All things being equal, and student with better mastery over more material will get a high SAT score. However, all things are not equal.

Then there is an issue of all the things for which the SAT does not test. SATs do NOT cover at all are the ability to persevere in class, hand in all the assignments on time, to participate in class, to go beyond the material that is provided, to do extra work, etc. They don’t cover the ability to synthesize, demonstrate deeper understanding, demonstrate scholarship, etc. All of these are as critical for success in college as they are for high school, and not one of these are tested in the SAT, but they are included in the HSGPA.

Does a kid who gets a 1550 have better study habits than a kid who gets 1410? Are they more likely to participate in class? Are they better at writing the essays which form a substantial part of grades in colleges? We don’t know, since the SAT scores don’t show that. However, it is pretty likely that a kid with a GPA of 3.95 is better at all those things than a kid with a GPA of 3.75.

I think the SAT naturally has some advantages towards the wealthier crowd, but unfortunately that’s an unavoidable aspect of the college process; I compare it to how kids from expensive prep schools will receive much better recommendation letters from counselors; it’s just a part of the system, unfair as it is.

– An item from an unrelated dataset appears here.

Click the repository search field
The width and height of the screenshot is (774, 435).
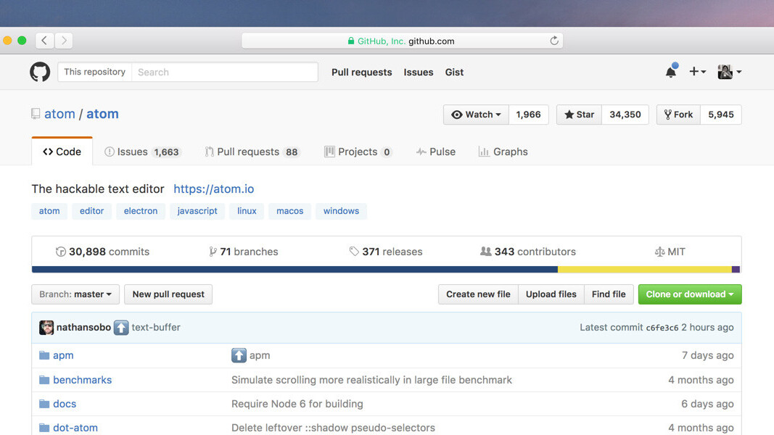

Yet, with that said, by far my biggest criticism towards the SAT policy at elite schools is the ability to “Superscore” tests. I get it, you might not be able to flip the switch on reading critically and solving Algebra problems, but there are kids who can, and just because you can shill out the time and money for two extra stabs at the test doesn’t mean you should have a higher chance at a certain university. Wondering what anybody else thinks about this?

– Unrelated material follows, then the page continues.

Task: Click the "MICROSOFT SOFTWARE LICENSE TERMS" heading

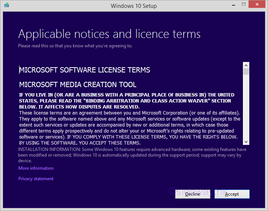Action: pyautogui.click(x=85, y=70)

“However, it is pretty likely that a kid with a GPA of 3.95 is better at all those things than a kid with a GPA of 3.75.”


There’s no way to make a statement like that unless you know the rigor of the two kids and how harsh the grading the system is in the high school. And that’s only a couple more Bs than the 3.95 student.

The other flaw is you think that GPAs are not gameable like the SATs, when there’s more gaming that goes on with GPAs, here’s a few:

  • cheating, the more competitive the hs, the more cheating, there are a myriad of ways students can cheat today with technology than I back in the day. there's cheating on the sats/acts too, but h/s cheating is more prevalent
  • teachers afraid to give Bs or Cs because of the complaints they get from parents
  • related to the above, the classes being setup so that you need a B or a B+ on the test to get an A in the course because of h/w, labs etc..
  • avoiding hard teachers
  • test prep for AP and honors classes, if you think people do too much test prep for the SAT/ACT, there's more that goes in to the harder classes.
  • taking a prep class or the actual class itself in the summer

"Are they better at writing the essays which form a substantial part of grades in colleges? "

Doesn’t apply to stem - they may take a writing class or two (and many times you can take those pass/fail), but 99% of their time is spent solving problems.

In my grand dream of colleges admission reform, I’d limit the sat/acts to only be taken once, like basically every other country.